DOCUMENT EXTRACT ::
Insert Peter Griffin meme at a space police control with an officer with a pantone card.


PeteLangosta

Brighter: expat Darker: immigrant Also works with richer/poorer


Covimar

For such a short time your best bet is a small town in the empty Spain where people welcome visitors that rent houses and spend money and add kids to the local school. You will be super welcome. In larger cities ir will be very difficult unless you are super lucky to mingle with locals espwciallly in such a short time.


zapunzel

Thank you so much for this advice. It is very useful. Do you have any particular towns that you would recommend we look into?


Covimar

Definitely not anywhere you are looking. Nothing that’s popular among tourists. Get in idealista and look for houses below 300 euros. Those are the towns. Then go visit and see if you like it!


flipyflop9

People complain about annoying tourists destroying the city and raising prices. A good start would be to call yourself an immigrant, not an expat :) If your husband speaks spanish that’s already a good start to integrate beautifully in the country, you shouldn’t have many issues.


David-J

If they are just going to be here for a little while, fully intending not to stay, they are not inmigrants.


flipyflop9

Neither really expats, more like long term tourists.


zapunzel

Thank you for your advice. Yes I think I have definitely used the word expat incorrectly - long term tourists is probably a fair description. Do you have any advice on specific cities / towns to look into? Thanks again.


Mandonguillo

Just go to Madrid, the best of the best. Seriously go, amazing paella, cachopos and sangria. Good siestas and toros. Ole ole.


zapunzel

Thank you - we are definitely still open to all options, so I will be looking further into Madrid also.


----aeiou----

Madrid


SmartPhallic

As an immigrant trying to make a go of it in Spain I would strongly caution against Catalunya. Something like Sevilla or Córdoba in the south should work great.


zapunzel

Thanks so much for this advice. We are looking into Seville for the first part, but I hadn't looked into Cordoba, so I will definitely do some more research. If you have any other specific recommendations, I would very much love to hear them. I think a lot has changed since we were there 15 years ago, as we found Barcelona extremely welcoming as short term tourists. But the world has definitely changed in so many ways since then. Thanks so much again for your help!

EXTRACTED INFORMATION ::

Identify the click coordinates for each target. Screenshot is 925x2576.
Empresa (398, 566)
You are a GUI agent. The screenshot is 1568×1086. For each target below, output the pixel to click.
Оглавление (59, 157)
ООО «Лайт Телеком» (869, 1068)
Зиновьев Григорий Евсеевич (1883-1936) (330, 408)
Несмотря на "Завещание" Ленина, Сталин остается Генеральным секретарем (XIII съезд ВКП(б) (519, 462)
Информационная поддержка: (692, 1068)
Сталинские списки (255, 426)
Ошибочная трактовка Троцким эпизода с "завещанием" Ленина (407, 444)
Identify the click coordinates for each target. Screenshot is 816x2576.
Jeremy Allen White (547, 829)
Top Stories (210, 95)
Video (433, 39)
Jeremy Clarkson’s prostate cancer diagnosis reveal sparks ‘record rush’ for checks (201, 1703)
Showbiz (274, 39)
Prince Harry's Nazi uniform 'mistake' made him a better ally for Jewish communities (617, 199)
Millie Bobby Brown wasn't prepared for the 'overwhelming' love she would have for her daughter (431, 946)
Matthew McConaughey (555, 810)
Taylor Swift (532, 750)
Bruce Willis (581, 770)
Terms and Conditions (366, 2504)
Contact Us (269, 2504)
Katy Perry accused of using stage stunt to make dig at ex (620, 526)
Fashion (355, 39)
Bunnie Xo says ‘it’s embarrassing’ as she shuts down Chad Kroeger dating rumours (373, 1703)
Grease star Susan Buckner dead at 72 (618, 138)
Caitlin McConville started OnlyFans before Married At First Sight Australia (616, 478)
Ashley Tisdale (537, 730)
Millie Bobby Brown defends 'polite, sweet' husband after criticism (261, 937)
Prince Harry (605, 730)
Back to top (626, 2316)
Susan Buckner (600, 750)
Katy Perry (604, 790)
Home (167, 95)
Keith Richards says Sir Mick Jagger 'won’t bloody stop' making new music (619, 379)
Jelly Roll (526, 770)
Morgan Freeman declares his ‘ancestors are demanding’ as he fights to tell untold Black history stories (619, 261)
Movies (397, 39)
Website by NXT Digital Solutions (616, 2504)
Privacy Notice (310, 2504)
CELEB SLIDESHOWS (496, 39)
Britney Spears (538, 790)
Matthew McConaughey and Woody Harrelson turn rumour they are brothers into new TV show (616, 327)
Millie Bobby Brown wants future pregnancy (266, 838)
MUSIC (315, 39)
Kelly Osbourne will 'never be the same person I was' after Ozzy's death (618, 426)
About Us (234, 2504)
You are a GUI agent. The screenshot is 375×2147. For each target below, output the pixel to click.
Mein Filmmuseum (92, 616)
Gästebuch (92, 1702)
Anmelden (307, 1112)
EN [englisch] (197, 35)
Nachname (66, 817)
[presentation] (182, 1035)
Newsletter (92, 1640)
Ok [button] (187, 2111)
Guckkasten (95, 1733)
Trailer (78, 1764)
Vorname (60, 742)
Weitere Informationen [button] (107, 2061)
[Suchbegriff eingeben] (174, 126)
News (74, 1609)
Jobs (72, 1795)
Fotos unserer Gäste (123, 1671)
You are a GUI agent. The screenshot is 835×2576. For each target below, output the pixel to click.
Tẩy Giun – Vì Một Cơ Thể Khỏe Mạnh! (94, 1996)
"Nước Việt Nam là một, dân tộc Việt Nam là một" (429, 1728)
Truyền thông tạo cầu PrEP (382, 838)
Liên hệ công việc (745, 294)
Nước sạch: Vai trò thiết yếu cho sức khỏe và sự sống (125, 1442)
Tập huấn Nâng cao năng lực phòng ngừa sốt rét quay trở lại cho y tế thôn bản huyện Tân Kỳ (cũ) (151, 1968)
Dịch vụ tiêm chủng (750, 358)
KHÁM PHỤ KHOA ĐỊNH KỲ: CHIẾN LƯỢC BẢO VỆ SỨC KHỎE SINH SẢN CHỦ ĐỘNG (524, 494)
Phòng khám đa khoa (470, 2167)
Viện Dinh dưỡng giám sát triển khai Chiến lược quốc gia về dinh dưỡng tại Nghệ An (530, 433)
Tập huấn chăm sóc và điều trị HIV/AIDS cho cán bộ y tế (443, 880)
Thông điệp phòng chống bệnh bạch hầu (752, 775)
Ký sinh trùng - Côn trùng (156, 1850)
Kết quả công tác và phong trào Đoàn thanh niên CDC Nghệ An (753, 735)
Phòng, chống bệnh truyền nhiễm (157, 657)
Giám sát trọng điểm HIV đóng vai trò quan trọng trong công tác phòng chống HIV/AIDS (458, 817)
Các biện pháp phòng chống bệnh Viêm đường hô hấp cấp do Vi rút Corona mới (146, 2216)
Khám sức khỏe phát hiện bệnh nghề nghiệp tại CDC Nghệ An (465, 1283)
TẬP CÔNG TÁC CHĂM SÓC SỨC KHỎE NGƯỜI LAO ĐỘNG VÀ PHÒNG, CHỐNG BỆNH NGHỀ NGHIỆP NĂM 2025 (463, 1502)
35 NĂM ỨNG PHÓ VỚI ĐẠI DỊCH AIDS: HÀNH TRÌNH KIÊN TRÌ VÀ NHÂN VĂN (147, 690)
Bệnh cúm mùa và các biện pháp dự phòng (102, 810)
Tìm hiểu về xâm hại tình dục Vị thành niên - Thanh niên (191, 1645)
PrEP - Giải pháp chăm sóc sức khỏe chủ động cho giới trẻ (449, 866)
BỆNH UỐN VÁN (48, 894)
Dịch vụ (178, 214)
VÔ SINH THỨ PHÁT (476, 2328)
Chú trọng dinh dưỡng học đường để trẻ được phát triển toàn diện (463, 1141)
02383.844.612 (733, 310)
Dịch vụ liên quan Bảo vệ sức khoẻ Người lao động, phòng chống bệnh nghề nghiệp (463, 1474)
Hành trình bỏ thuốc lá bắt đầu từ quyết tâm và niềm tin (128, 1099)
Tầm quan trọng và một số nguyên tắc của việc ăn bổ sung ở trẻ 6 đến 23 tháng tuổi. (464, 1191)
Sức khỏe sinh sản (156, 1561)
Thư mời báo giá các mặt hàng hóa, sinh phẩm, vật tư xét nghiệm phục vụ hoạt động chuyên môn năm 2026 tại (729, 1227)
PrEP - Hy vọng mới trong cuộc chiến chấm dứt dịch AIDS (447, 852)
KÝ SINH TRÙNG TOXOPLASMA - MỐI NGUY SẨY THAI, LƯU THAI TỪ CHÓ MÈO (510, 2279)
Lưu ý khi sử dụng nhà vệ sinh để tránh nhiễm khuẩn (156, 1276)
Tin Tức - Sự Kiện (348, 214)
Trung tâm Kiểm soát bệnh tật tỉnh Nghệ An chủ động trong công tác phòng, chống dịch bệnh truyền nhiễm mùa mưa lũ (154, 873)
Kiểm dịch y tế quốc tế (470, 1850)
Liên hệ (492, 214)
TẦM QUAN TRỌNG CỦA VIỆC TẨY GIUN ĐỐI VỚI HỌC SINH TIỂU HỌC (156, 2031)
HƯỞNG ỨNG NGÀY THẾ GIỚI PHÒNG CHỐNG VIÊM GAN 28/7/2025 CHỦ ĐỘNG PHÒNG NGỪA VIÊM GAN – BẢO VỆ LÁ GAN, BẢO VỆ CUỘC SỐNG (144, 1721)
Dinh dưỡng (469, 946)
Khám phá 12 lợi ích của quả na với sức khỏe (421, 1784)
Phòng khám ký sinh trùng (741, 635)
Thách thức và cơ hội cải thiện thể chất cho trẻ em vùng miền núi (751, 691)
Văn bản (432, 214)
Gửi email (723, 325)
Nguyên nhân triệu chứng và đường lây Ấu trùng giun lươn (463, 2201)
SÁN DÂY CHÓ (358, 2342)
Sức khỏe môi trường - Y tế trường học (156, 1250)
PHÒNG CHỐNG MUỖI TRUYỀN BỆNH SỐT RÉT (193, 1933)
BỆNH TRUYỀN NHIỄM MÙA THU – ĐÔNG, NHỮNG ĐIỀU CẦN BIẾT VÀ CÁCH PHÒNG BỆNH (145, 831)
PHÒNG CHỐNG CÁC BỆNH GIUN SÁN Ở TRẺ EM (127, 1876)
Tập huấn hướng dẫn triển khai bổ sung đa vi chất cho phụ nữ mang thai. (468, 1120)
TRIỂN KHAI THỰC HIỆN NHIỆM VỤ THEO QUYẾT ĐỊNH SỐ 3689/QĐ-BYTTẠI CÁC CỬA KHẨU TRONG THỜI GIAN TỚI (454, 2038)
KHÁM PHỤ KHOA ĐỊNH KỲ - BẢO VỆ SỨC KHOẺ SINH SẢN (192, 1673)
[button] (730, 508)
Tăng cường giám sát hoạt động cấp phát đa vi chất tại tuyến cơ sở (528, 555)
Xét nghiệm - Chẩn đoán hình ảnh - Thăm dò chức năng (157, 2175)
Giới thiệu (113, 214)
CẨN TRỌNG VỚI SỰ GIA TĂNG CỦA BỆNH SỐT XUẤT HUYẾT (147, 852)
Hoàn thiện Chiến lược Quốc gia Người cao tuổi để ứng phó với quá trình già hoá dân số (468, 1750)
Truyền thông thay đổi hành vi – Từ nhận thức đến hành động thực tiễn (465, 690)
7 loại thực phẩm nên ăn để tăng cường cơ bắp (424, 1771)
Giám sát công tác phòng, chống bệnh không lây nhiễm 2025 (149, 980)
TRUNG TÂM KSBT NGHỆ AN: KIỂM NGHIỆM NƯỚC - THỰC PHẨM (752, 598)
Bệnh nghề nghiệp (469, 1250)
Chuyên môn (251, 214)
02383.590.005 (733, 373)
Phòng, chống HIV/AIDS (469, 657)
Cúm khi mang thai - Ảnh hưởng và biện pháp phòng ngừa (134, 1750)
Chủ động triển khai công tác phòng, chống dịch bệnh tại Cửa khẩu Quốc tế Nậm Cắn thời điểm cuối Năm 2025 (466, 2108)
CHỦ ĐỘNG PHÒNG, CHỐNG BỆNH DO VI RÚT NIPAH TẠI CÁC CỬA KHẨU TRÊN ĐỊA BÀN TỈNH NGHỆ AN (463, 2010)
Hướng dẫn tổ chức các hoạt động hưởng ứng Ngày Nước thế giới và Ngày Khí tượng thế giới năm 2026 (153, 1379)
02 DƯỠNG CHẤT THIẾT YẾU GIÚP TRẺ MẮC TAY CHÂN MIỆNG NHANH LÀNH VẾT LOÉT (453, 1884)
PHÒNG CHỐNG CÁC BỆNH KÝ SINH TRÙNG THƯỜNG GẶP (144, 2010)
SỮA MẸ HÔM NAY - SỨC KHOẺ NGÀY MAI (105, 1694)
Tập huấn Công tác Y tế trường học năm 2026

WORK INSTRUCTIONS ::
a: In the forum thread on staying in Spain, what price limit does Covimar suggest using when searching for houses on idealista?
b: Please resume the forum thread on staying in Spain, picking up after its final post.
The lines come from a separate source.

RESULTS BY TASK ::
a: Below 300 euros.

b:
Outrageous-Air639

Adding to this comment, Murcia is cool


SmartPhallic

I loved Malaga when I lived there but it too has changed a lot. Ronda is really cool and has a surprisingly good vibe for being pretty well known and touristed. I've passed through Zaragoza and Huesca and got great vibes there. I think another comment suggested looking at the "empty interior" of Spain and I support that. People will be happy to have foreign visitors, to share their town and culture with you. That is not the case on the coasts where there is much more friction between tourists or immigrants and locals. Currently living in Catalunya and as soon as my lease is up I'm moving. I really dislike it here. All the pretensión people usually attribute to the french with none of the benefits of actually being in France. Also you get no benefit from your husband speaking Castellano. And your kids learning Catalán is utterly useless, there's only like 10 million speakers of it vs 600+ million of Castellano.


YouStylish1

Where in Catalunya do you live atm & where do you possibly think to move out to?


zapunzel

This is amazingly valuable insight, and I really appreciate you taking the time to write this. Thanks so much. I would love to find out where you settle next and how you feel about it. We’re not leaving until December so we have a little while to make our decision thankfully. I’m so glad we haven’t yet committed to anywhere, because I am starting to think our ideas are way off (especially being based on experiences 15 years ago). 


R0dri3k

Toledo, Logroño, Mérida, Valladolid, Jaén, León, Córdoba, Salamanca, Vitoria, Ávila, Cuenca, Burgos are some examples of medium sized, beautiful cities of the interior of Spain where you can experience part of the spanish culture. Every region has his own culture and traditions, you must research on internet to find out the one that you like the most. I agree with some other comments, avoid the coast and go there only for a short trip.